Text extract ->
>>

From: François REMY <francois.remy.dev@outlook.com>
Date: Sun, 7 Apr 2013 21:04:13 +0200
Message-ID: <DUB120-W120A168EE788922F44880EA5C40@phx.gbl>
To: Si Robertson <retromodular@gmail.com>, "www-style@w3.org" <www-style@w3.org>
Hi, sorry for the delay I've kept this mail flagged for quite some time but didn't find enough time to write a response to it before today (more inline).


> Hello, 
> 
> This is my first post to this mailing list so hopefully I am doing 
> things correctly here. 

Yes, the CSSWG is one of those relatively open spaces where it's possible to give ideas and feedback very easily and conveniently, and this mailing list is a good starting point, usually. 


> In a nutshell, I am proposing what is essentially a metrics based CSS 
> rule that forces the width and/or height of a DOM element to "snap" to 
> a multiple of a specified value. Here is an example of what the markup 
> could look like ... 
> 
> element { 
> snap-width: 100px; 
> } 
> 
> The math required to calculate the snapped value (the width in this 
> case) is simple ... 
> 
> element_width = snap_width_value * ceil( element_measured_width / 
> snap_width_value )

<<

Prompt 1 -> Copy the stretch of the email from "From: François REMY" through "today (more inline).", substituting "while" for every occurrence of "time".
Prompt 2 -> In the email, what value does the example rule assign to snap-width?
Rely only on the email to complete the tasks.

Dataset items:
>>

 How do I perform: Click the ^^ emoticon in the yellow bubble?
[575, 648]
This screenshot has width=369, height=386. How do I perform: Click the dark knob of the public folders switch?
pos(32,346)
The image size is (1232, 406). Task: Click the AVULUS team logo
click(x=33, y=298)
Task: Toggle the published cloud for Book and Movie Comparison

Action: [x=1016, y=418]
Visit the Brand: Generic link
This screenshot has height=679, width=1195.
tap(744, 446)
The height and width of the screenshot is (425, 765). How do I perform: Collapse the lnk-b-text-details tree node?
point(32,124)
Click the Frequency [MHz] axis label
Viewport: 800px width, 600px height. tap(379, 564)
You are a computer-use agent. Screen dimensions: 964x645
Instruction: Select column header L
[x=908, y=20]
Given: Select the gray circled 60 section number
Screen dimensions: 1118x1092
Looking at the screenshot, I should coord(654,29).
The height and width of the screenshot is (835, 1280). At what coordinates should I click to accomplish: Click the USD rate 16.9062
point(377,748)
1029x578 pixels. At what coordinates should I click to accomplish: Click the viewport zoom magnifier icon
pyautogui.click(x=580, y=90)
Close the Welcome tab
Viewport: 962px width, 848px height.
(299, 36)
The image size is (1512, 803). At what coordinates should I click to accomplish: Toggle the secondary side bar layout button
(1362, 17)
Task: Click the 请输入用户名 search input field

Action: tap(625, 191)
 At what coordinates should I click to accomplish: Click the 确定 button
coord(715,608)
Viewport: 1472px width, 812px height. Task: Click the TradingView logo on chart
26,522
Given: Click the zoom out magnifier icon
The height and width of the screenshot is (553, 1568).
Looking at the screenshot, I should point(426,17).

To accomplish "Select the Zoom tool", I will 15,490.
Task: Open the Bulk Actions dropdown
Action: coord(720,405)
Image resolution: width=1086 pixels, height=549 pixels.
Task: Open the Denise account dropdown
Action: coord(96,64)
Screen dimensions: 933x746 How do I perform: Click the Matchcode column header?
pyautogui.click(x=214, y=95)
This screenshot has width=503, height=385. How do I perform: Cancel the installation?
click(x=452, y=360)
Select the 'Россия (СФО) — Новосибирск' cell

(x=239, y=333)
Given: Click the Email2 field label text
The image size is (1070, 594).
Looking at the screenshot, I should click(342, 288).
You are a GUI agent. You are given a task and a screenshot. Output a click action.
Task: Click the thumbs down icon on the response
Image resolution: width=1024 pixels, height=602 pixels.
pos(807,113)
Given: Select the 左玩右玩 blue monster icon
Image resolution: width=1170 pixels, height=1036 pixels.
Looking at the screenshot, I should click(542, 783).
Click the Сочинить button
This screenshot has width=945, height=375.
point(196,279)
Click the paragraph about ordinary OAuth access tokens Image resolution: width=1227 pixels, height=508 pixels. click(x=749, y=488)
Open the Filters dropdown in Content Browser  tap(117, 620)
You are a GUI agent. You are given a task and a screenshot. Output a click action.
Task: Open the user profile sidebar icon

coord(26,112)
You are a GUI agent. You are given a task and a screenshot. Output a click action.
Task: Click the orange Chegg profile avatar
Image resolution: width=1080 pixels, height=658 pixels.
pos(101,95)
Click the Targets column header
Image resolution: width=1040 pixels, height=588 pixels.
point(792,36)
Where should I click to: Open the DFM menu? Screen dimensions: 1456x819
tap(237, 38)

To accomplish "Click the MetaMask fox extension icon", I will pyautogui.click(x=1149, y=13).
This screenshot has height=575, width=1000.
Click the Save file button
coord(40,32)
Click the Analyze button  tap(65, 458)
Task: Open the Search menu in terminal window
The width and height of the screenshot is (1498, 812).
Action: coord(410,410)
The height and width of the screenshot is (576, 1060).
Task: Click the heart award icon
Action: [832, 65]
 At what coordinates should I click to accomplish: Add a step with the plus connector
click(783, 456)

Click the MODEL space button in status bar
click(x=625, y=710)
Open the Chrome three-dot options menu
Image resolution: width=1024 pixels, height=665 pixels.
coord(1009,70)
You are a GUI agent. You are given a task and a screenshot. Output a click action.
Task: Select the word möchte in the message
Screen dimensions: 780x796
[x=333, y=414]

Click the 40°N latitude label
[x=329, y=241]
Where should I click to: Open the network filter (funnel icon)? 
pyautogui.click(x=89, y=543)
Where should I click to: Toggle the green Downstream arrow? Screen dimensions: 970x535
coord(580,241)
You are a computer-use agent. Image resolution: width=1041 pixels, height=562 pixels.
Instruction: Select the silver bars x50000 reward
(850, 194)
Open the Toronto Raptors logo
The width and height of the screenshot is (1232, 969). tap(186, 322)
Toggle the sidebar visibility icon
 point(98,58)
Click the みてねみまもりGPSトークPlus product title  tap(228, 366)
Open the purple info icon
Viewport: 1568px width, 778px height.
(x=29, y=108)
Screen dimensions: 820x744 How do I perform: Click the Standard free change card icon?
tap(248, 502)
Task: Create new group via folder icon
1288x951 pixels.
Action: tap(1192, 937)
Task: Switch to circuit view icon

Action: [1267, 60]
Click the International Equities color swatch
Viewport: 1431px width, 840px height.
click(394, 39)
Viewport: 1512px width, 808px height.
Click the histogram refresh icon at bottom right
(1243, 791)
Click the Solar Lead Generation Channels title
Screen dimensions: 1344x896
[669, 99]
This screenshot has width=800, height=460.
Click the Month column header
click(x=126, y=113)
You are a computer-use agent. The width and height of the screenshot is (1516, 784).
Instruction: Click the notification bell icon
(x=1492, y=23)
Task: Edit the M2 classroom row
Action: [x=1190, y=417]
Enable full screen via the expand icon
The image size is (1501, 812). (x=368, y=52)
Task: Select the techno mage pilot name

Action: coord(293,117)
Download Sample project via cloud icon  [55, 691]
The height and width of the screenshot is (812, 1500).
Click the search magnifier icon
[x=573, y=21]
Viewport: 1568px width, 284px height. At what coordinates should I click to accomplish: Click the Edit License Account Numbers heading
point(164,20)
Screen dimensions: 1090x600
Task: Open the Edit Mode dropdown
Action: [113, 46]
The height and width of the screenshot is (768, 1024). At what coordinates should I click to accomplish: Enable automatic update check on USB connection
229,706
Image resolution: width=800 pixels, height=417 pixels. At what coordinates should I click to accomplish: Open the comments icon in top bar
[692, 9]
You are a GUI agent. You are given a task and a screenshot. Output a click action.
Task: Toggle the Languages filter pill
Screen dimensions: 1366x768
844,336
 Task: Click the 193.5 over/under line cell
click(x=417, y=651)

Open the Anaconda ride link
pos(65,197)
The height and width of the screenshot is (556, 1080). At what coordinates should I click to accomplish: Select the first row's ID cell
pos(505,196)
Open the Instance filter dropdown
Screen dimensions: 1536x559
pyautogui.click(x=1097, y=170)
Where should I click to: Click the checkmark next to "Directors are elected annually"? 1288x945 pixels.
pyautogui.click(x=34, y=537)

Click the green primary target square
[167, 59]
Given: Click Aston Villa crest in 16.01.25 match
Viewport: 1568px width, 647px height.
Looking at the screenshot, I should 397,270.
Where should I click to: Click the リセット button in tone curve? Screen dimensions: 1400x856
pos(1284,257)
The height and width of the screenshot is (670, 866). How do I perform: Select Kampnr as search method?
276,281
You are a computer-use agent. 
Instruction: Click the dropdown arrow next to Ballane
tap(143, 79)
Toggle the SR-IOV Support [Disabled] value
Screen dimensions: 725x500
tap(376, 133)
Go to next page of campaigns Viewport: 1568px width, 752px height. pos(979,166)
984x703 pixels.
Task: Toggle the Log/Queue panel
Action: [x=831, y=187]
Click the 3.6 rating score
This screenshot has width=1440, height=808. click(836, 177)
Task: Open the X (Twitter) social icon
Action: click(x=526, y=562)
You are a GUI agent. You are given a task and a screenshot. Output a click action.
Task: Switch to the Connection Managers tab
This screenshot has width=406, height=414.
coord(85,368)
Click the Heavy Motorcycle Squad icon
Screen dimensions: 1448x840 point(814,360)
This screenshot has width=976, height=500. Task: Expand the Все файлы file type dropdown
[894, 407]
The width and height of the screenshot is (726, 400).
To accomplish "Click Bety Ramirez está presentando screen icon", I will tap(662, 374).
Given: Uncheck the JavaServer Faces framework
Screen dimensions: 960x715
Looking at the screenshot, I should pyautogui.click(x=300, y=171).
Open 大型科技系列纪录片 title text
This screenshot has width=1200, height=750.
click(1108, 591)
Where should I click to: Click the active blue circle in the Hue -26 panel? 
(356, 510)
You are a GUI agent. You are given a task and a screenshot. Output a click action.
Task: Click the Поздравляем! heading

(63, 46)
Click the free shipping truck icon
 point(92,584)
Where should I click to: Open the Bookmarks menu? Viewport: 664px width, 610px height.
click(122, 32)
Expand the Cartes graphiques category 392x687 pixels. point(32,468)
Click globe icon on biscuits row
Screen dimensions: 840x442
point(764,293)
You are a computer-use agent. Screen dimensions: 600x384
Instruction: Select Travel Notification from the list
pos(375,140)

<<

Exercise output 1 ->
From: François REMY <francois.remy.dev@outlook.com>
Date: Sun, 7 Apr 2013 21:04:13 +0200
Message-ID: <DUB120-W120A168EE788922F44880EA5C40@phx.gbl>
To: Si Robertson <retromodular@gmail.com>, "www-style@w3.org" <www-style@w3.org>
Hi, sorry for the delay I've kept this mail flagged for quite some while but didn't find enough while to write a response to it before today (more inline).

Exercise output 2 -> 100px